---- Auszug

Voll bemüht

Die Aktion Mensch hat heute eine „Aufklärungskampagne“ (Zitat Aktion Mensch) gestartet. „Voll im Leben“ heißt die Kampagne. „Sie zeigen, dass sie [Menschen mit Behinderungen] ganz selbstverständlich Teil unserer Gesellschaft sind,“ heißt es auf der Kampagnenseite, die mit Sprüchen wie „Voll behindert, nicht alle mitspielen zu lassen. Für Freizeit, in der jeder gewinnt.“ Zu sehen ist ein Mann mit Prothese, der gemeinsam mit anderen Fußball spielt. Plakat der Aktion Mensch

Ähm, waren wir nicht schon einmal weiter? Muss 2010 wirklich noch dafür geworben werden, einen Mann mit Prothese im Fußballverein nicht auszugrenzen? Und muss die Gesellschaft wirklich über eine Plakatkampagne lernen, dass es behinderte Menschen gibt, die dazu gehören?

Ich gebe zu, ich lebe nicht mehr in Deutschland und kriege einiges nicht mehr so mit, aber ich halte Deutschland dann doch für fortschrittlicher.

Berufliche Integration und schulische Integration sind wichtige Themen. Ich weiß, dass es da riesen Probleme in Deutschland gibt, aber ich glaube leider nicht an den Effekt der Kampagne. Dafür ist sie zu brav und auch nicht provokant, wie die Aktion Mensch aber glaubt.

Ein rollstuhlfahrendes Mädchen in eine Regelschule zu schicken ist doch nicht wirklich das Problem, jedenfalls nicht für die Klassenkameraden auf dem Poster. Ein Problem sind die Bürokraten, die die Pflege während der Schulzeit nicht zahlen wollen und der nicht barrierefreie Schulbus. Und ich vermute mal, dass die Gäste weit weniger Probleme mit einer Kellnerin, die Down-Syndrom hat, haben als der Arbeitgeber. Die Kampagne verschweigt die Ursachen für Ausgrenzung.

Die Idee, Sonja Kurfiß Carina Kühne, die Kellnerin, einen Blog über ihren Alltag schreiben zu lassen, fand ich gut, allerdings nur so lange bis ich den Eindruck hatte, da hat eine Agentur über die Texte nicht nur drüber gelesen. Da lobe ich mir Ohrenkuss. Gerade weil da keine Agentur „drüber schaut“.

Die Aktion Mensch hat schon in den 90er Jahren eine erheblich pfiffigere Kampagne gestartet: Die Aktion Grundgesetz, die sich für mehr Rechte behinderter Menschen einsetzte – provokant und präsent.

Postkarte der Aktion Grundgesetz:

Die Aktion Grundgesetz hatte gute Werbemittel und flotte Sprüche. „Voll behindert…“, „voll krank…“, „voll gestört“… finde ich weder provokant noch originell. Zudem benennt die Kampagne keine Adressaten. Ich bin sicher, die Mehrheit der Deutschen ist für die Inklusion behinderter Menschen. Die Probleme bei der Umsetzung sind aber komplexer als einen amputierten Mann mitspielen zu lassen.

15 Kommentare

  1. EinAugenschmaus sagt:

    @Christiane Sehr guter Artikel! Die früheren Kampagnen waren wirklich pfiffiger!

--------
---- Datensätze

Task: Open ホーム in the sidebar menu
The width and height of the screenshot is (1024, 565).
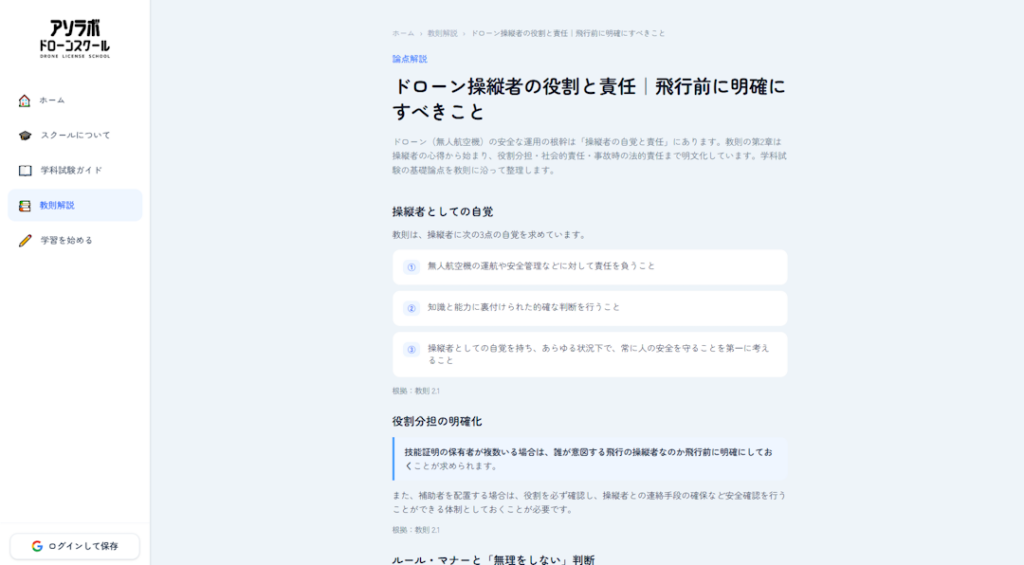Action: point(52,100)
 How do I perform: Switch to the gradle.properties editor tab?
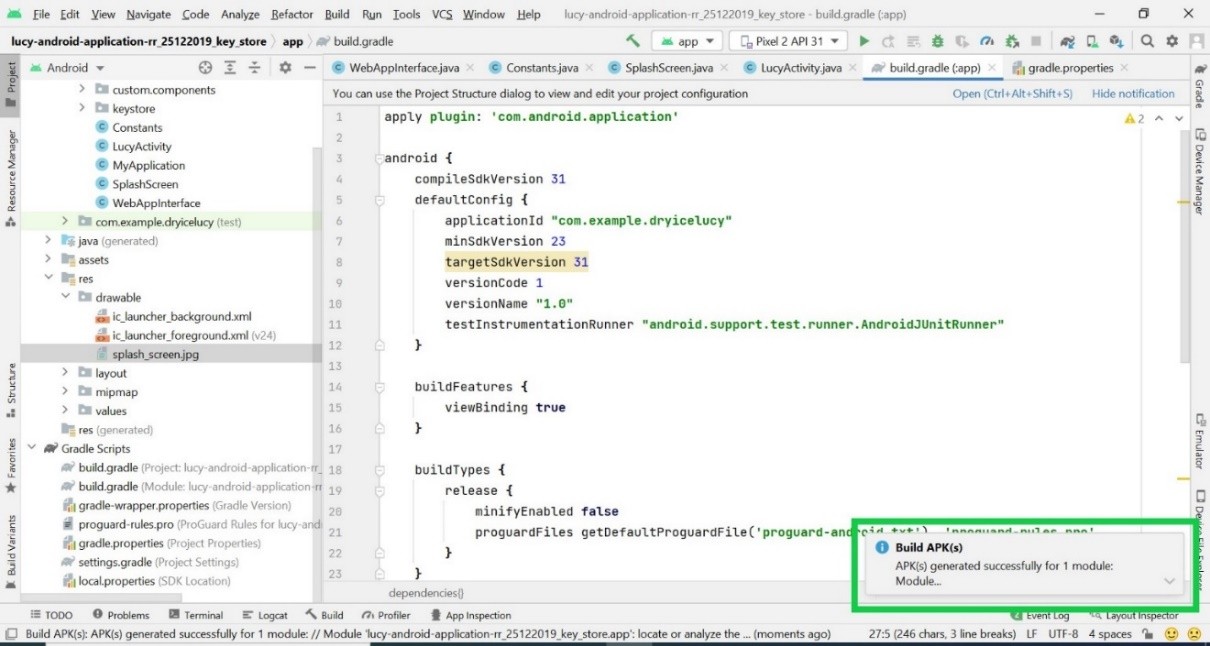[x=1070, y=68]
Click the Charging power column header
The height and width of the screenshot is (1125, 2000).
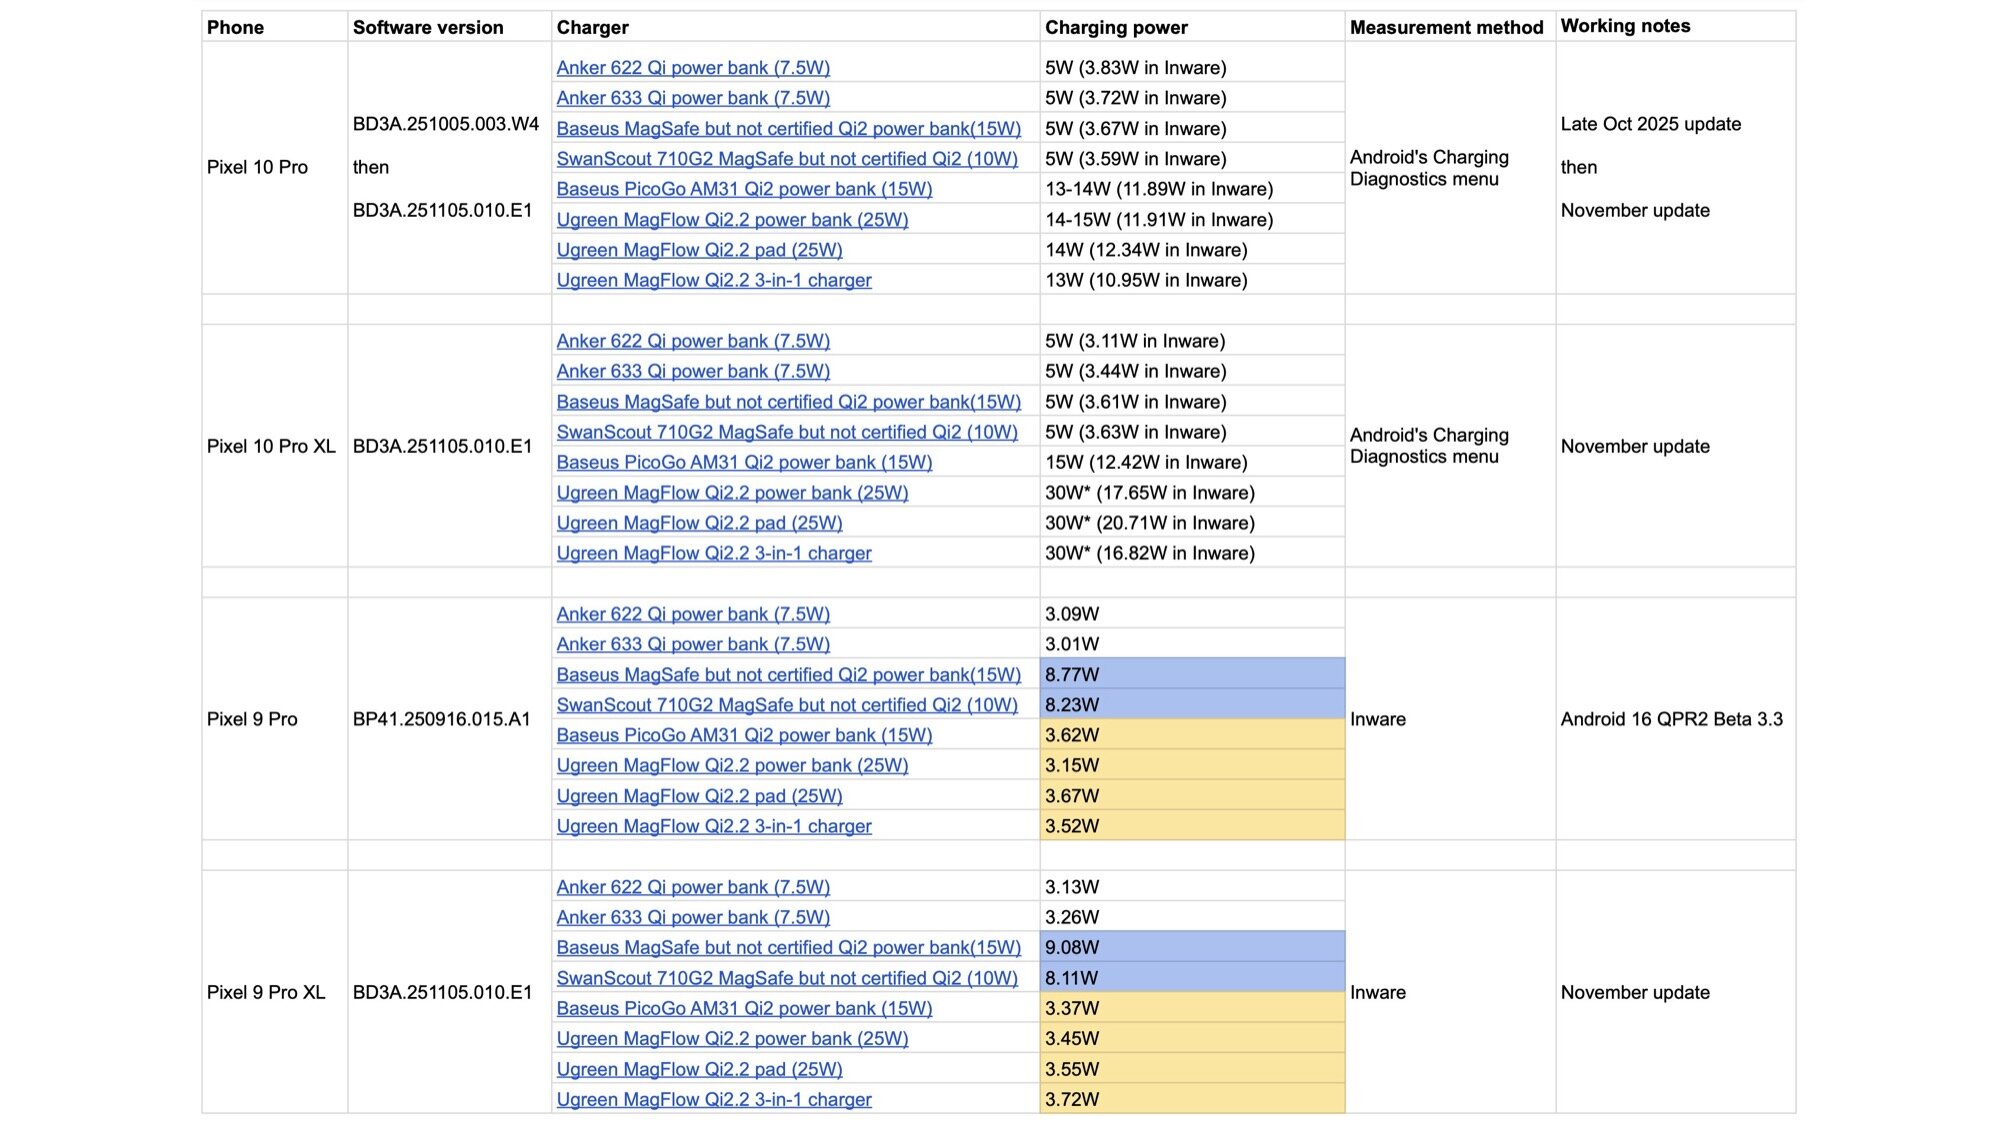click(x=1116, y=27)
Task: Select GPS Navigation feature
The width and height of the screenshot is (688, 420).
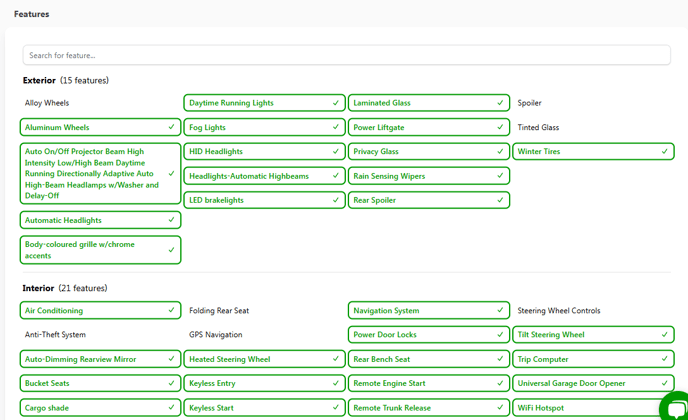Action: coord(265,334)
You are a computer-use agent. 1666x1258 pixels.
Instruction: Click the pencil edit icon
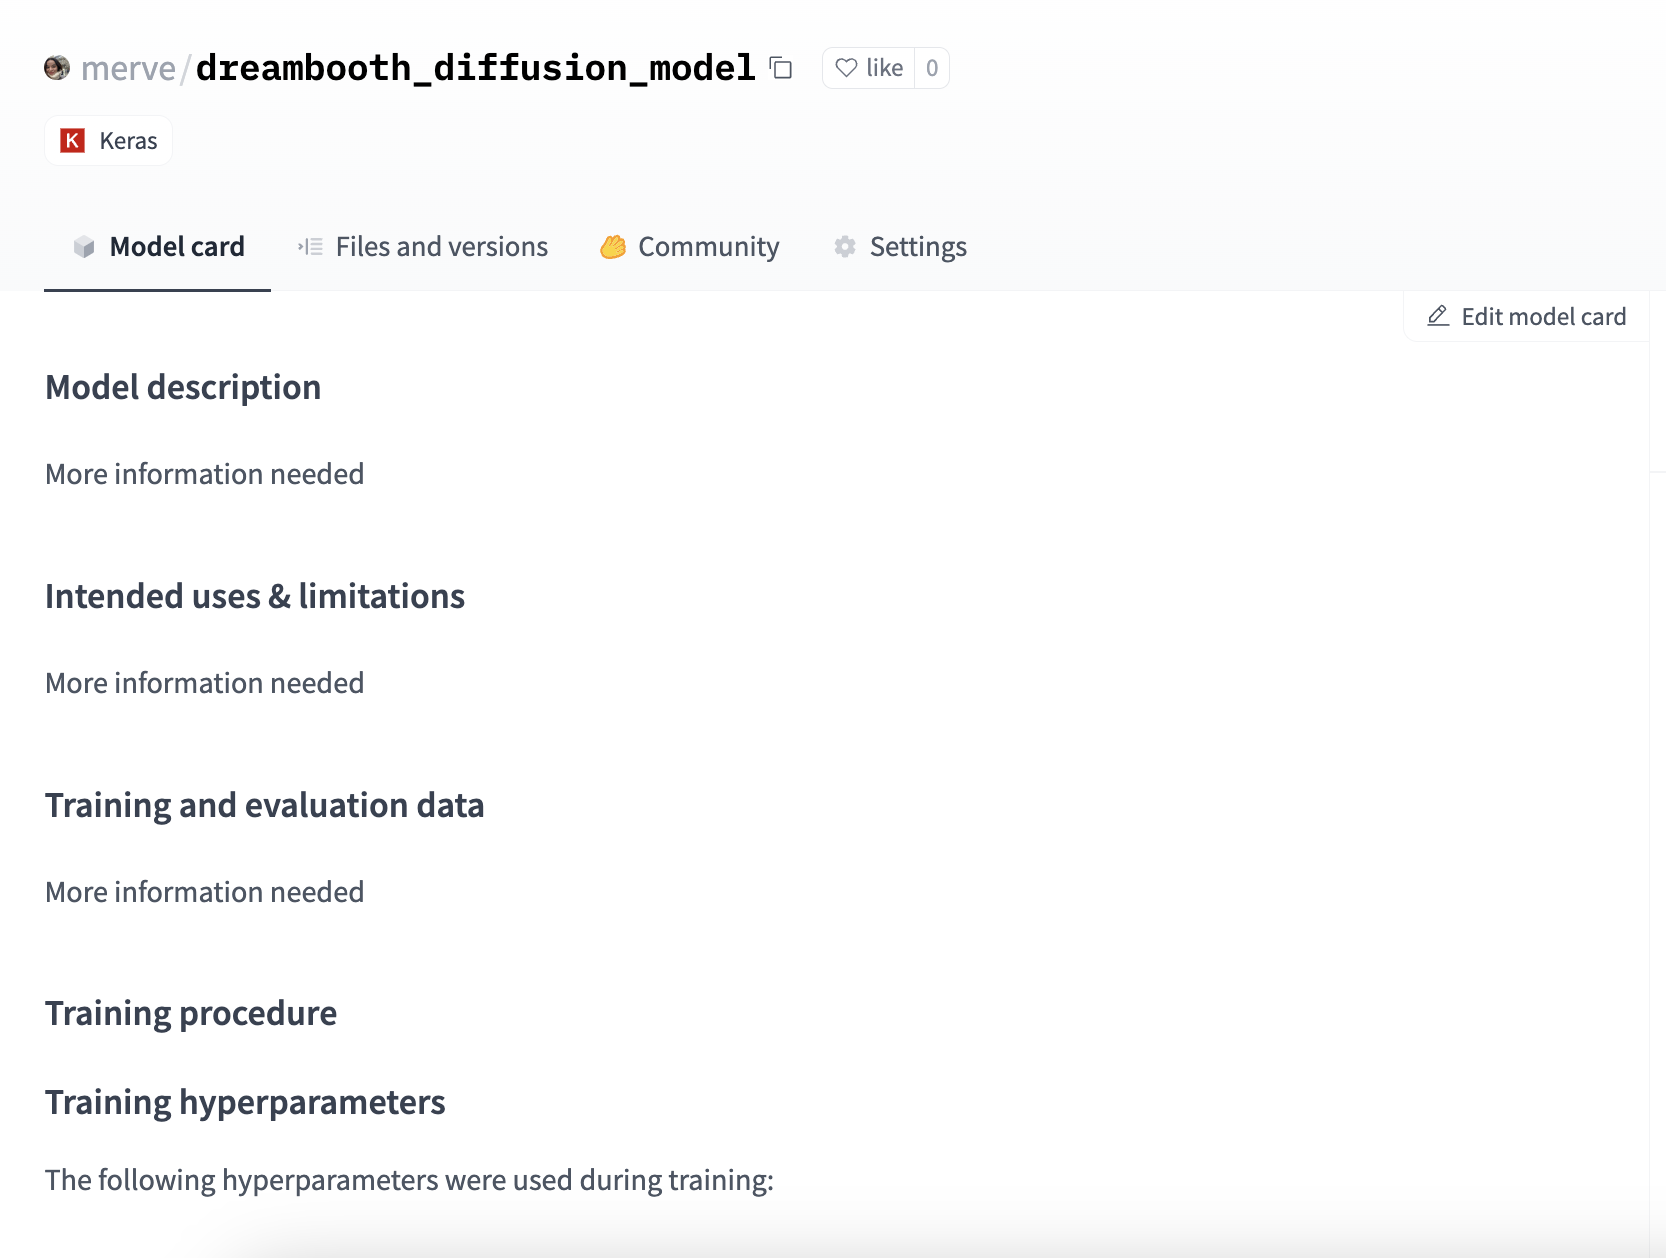pyautogui.click(x=1438, y=316)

--------

**Arbeitsauftrag**. Mit welcher Kampagne setzte sich die Aktion Mensch laut dem Auszug schon in den 90er Jahren für mehr Rechte behinderter Menschen ein? Die Datensätze stammen aus einer anderen Quelle als der Auszug.

**Antwort**. Mit der Aktion Grundgesetz.